EXERCISE BRIEF:
Write the next passage of the essay on copyediting, picking up right after its final sentence.

— Start of DOCUMENT EXTRACT —

Copyediting is hack work. Copyediting is morally and spiritually perilous. Yeah, the former sounds boring and the latter sounds sort of exciting, but the two aren't anywhere close to mutually exclusive. I know this because for the last month of so my life has been dominated by two interminable copyediting jobs, both of which I loathe. Over the years I've been lucky: the production editors (PEs) I work with usually send me the kind of stuff I'm good at, which tends to be the stuff that gives me something back, like it's interesting and informative and I'm pleased to do my bit in making it even better. Not to say I haven't worked on some borderline dreck, but the dreck is infrequent and and generally out of here in three weeks or less.

Two concurrent big drecks is unusual. Not to mention that earlier this fall I copyedited a smaller dreck: the acquiring editor apparently didn't notice that the book was sloppily written, poorly organized, and riddled with shallow and barely supported arguments. More likely the acquiring editor didn't care that the book was sloppily written, etc., because the subject was electoral politics, the author is a "political consultant," and in case anyone hasn't noticed (yawn) election year is fast approaching in the U.S. of A. I skimmed the first 15 pages or so and then did what I usually do when a misshapen and barely breathing manuscript lands in my lap: gingerly made inquiries to establish that the PE knew it was dreck and, more to the point, it was still going to be dreck when I got done with it. The answer was "This book's on a tight schedule and you're getting the rush rate" -- which loosely translated means "Yes."

That job's major virtue was its length: barely 300 pages, with generous margins. The tight schedule was also a blessing -- I turned the ms. around in barely two weeks -- and when my ordeal was over and I wrote up my invoice the rush rate looked pretty good too. The dreck currently in residence and the dreck whose last installment I overnighted to New York on Thursday lack this virtue. The former is well over 700 pages, with extensive endnotes. The latter lacked endnotes but it was 2,000 pages long. Length itself is not a bad thing: I started off the year copyediting the Pevear-Volokhonsky translation of War and Peace; it was about 2,300 pages long, with endnotes and footnotes and long passages in French, and I was sorry when it left. But my dreck was not Tolstoy. The major virtue of my dear departed dreck was that of those 2,000 pages I only had to copyedit 1,200. Another copyeditor started the job but had to bail because she was leaving for three months in Southeast Asia. If only my own passport had been up-to-date . . .

Short dreck makes me surly, but when it's gone, it's gone. Long dreck seeps into the carpet, the curtains, and the pores of my body and pretty soon I'm wondering if life is worth living. Seen from above, copyediting is one small station on the book assembly line. The smart worker doesn't get emotionally involved with each widget that comes down the line, and the more she needs the job, the less she can afford to think about the finished product: whether it's shoddily made or outright defective or maybe it's just useless frou-frou. Seen from above -- or wherever it is that the accountants, managers, and investors reside -- books are widgets. A good widget is one that makes a bundle. If quality contributes to bundle-making, then by all means let's budget for quality. If it doesn't, well, hey, that's a good place to start cutting costs.

— End of DOCUMENT EXTRACT —
— Start of DATASET EXTRACT —

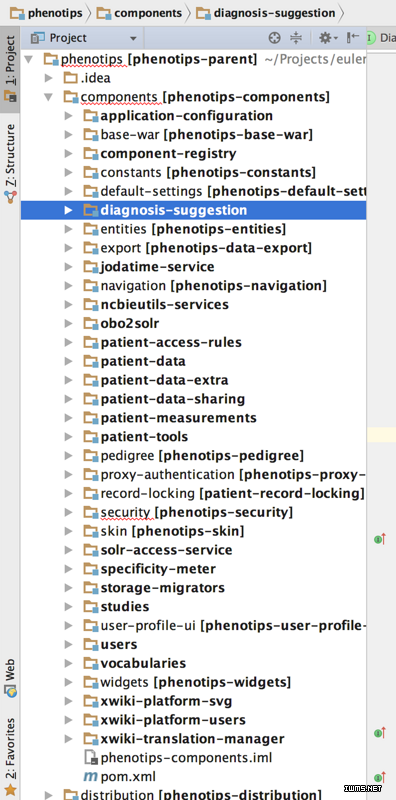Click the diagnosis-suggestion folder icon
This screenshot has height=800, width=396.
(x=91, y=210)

— End of DATASET EXTRACT —
— Start of DATASET EXTRACT —

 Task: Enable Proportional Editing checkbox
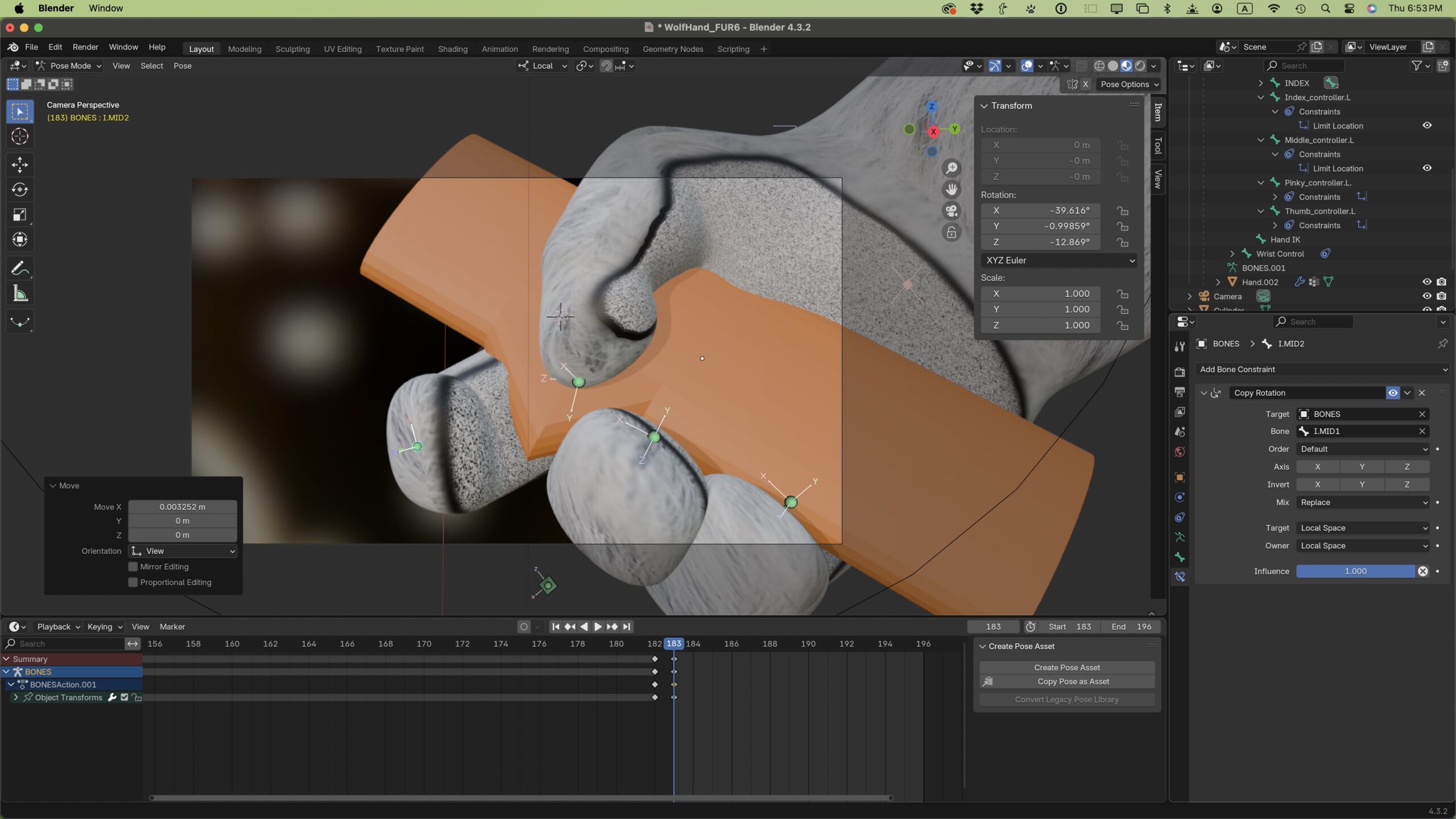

— End of DATASET EXTRACT —

THE RESULT:
From the copyeditorial station, books are not widgets. Books are more like dance partners -- you know you'll be leaving the party in separate cars, but while the music is playing a certain intimacy is required. When you're in sync, the word that pops into your head is the one the author would have used if he hadn't been so devoted to his thesaurus; by the time you get to the end of a snarly sentence, you know what the author was trying to say and how to say it in a way that makes the author think, "Isn't that what I said?" When you're not, you focus entirely on keeping the klutz from overturning the punchbowl or crashing you into a wall. When the klutz is determined to overturn the punchbowl (chances are he's not trying to crash you into the wall; he doesn't even know you're there), your objective is to make sure the punch hits him, not you. Fortunately this is not hard: it'll be his name on the cover and, if necessary, a little fancy footwork will keep your name out of the acknowledgments.

Page 2001 or page 754 can't come too soon, but in copyediting there are no shortcuts. You may fantasize, or even pray for, divine intervention -- maybe someone at the press will realize there's bullshit on the dance floor and escort the perp to the Augean stables? -- but deep down you know it's gonna be a long slog and you'll get through this jungle the way you got through its predecessors: one page at a time. Put Pete Seeger's "Waist Deep in the Big Muddy" on the boom box and hope that the big fool who keeps telling you to "push on" doesn't come within range of your keyboard.

Except that the big fool isn't in uniform. She's in your head, telling you that no hours are wasted if you're getting paid for them.

She's wrong.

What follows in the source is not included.